[Collected data]
- Opening Delimiter -
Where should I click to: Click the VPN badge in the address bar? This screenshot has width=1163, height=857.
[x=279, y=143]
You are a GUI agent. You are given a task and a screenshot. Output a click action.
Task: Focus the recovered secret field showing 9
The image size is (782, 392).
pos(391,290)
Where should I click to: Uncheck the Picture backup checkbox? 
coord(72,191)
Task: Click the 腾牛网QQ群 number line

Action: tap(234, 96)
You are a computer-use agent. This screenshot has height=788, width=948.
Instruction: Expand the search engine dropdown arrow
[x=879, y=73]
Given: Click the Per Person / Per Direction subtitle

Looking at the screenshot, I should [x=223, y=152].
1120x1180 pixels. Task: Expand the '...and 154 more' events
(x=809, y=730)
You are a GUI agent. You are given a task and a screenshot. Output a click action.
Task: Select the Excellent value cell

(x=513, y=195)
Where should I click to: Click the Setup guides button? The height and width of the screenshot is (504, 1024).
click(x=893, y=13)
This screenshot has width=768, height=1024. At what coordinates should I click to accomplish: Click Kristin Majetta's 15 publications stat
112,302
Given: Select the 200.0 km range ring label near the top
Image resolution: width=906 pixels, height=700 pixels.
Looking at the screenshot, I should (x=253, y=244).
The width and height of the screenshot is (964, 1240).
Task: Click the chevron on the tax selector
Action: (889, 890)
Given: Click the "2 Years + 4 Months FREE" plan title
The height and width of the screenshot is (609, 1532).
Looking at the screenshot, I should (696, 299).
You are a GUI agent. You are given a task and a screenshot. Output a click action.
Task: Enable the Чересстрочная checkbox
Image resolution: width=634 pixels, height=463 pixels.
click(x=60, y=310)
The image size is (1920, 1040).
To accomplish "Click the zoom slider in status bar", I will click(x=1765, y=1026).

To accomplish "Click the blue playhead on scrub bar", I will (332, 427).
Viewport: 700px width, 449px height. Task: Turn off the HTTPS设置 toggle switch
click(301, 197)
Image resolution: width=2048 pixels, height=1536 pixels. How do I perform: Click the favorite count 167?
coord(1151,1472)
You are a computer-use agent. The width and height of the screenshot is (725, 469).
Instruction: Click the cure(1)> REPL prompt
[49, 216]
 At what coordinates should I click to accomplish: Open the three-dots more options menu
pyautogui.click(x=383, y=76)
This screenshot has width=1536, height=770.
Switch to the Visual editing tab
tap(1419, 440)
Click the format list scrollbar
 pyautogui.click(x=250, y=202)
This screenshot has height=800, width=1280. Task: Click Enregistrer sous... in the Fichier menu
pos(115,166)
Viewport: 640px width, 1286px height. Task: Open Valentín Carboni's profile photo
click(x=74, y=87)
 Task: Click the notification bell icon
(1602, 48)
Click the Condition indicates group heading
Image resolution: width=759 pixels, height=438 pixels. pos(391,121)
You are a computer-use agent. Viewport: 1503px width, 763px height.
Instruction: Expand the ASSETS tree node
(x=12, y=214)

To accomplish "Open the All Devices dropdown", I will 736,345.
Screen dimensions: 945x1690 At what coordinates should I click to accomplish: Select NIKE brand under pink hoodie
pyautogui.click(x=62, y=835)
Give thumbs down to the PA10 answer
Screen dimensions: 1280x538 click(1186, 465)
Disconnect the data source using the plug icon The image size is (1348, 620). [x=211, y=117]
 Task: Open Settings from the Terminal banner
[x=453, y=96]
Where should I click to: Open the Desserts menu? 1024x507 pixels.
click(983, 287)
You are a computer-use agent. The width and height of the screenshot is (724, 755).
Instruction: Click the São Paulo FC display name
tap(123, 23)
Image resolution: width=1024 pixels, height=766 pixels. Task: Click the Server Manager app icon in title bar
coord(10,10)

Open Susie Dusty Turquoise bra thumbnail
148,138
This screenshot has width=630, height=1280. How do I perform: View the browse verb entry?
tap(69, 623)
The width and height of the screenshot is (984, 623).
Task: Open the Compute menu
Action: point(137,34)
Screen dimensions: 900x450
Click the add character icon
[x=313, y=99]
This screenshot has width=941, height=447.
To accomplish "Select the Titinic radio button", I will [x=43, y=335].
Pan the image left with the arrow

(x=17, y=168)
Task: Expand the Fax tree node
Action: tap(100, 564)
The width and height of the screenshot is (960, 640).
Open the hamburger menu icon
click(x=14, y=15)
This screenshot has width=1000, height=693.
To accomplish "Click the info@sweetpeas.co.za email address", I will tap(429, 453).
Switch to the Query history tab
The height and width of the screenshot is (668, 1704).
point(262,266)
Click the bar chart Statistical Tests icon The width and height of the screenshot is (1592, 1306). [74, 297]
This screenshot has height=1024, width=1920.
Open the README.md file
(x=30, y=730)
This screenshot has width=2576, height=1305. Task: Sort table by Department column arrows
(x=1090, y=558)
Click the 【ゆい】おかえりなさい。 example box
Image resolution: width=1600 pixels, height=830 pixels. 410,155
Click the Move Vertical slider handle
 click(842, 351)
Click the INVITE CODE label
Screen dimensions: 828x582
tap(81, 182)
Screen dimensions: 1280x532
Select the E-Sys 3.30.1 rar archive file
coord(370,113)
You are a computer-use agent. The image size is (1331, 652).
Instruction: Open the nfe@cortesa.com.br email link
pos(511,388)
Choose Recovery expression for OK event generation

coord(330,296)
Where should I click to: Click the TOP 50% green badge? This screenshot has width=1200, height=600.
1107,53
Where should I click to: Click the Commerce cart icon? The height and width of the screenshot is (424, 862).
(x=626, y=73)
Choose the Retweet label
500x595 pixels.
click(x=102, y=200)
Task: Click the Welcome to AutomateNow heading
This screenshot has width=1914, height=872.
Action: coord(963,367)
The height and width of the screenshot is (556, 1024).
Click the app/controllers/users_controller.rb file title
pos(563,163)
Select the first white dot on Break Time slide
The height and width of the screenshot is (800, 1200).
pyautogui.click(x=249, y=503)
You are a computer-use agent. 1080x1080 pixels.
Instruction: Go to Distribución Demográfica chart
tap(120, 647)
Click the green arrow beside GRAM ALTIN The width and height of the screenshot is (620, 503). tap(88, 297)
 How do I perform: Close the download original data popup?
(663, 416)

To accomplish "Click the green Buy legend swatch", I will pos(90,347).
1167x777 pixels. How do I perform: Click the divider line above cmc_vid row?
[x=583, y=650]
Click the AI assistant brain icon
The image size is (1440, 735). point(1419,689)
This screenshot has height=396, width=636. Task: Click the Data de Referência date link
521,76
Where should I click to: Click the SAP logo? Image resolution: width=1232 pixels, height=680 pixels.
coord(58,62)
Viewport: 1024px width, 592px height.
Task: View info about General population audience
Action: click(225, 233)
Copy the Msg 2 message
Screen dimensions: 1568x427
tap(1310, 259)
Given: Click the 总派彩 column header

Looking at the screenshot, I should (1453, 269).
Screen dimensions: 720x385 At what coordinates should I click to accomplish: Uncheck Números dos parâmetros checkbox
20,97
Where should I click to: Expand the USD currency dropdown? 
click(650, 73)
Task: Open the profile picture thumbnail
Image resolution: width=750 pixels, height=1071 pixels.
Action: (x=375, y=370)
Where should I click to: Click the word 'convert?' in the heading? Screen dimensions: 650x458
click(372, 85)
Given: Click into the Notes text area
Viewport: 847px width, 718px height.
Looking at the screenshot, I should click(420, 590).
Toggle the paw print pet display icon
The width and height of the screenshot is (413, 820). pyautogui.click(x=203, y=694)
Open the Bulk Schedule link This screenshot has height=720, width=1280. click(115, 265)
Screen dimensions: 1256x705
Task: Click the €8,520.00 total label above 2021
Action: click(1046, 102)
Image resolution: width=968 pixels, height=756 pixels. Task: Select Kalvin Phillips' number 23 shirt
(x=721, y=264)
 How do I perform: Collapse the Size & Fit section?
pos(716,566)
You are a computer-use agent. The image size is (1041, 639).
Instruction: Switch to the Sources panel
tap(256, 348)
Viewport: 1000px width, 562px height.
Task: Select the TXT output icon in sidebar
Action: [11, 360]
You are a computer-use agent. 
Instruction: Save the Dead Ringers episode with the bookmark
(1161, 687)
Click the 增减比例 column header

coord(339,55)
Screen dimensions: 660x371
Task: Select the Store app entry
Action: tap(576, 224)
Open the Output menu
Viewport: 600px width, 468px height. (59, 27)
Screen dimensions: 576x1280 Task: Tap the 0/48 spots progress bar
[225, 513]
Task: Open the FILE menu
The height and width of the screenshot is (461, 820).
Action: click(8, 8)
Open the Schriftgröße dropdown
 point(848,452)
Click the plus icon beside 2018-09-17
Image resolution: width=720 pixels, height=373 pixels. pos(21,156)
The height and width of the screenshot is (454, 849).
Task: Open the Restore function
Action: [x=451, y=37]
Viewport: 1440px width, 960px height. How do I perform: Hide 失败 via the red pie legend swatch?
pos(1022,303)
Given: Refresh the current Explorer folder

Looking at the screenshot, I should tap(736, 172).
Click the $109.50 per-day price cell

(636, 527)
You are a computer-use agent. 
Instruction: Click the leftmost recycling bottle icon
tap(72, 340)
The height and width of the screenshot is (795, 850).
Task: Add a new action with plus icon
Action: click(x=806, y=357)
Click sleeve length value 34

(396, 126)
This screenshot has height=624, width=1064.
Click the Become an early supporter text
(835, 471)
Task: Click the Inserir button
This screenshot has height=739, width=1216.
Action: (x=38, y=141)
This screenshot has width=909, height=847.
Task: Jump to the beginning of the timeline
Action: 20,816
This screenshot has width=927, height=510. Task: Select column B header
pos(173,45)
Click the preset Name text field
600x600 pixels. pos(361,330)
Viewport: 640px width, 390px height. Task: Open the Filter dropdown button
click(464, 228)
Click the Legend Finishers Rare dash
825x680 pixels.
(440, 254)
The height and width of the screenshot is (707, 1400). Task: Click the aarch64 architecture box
- Closing Delimiter -
## YOUR TASK
Reprint the data above from the opening line to the line holding "Given: Select the", inclusive, and nothing else.

## RESPONSE
Where should I click to: Click the VPN badge in the address bar? This screenshot has width=1163, height=857.
[x=279, y=143]
You are a GUI agent. You are given a task and a screenshot. Output a click action.
Task: Focus the recovered secret field showing 9
The image size is (782, 392).
pos(391,290)
Where should I click to: Uncheck the Picture backup checkbox? 
coord(72,191)
Task: Click the 腾牛网QQ群 number line

Action: tap(234, 96)
You are a computer-use agent. This screenshot has height=788, width=948.
Instruction: Expand the search engine dropdown arrow
[x=879, y=73]
Given: Click the Per Person / Per Direction subtitle

Looking at the screenshot, I should [x=223, y=152].
1120x1180 pixels. Task: Expand the '...and 154 more' events
(x=809, y=730)
You are a GUI agent. You are given a task and a screenshot. Output a click action.
Task: Select the Excellent value cell

(x=513, y=195)
Where should I click to: Click the Setup guides button? The height and width of the screenshot is (504, 1024).
click(x=893, y=13)
This screenshot has width=768, height=1024. At what coordinates should I click to accomplish: Click Kristin Majetta's 15 publications stat
112,302
Given: Select the 200.0 km range ring label near the top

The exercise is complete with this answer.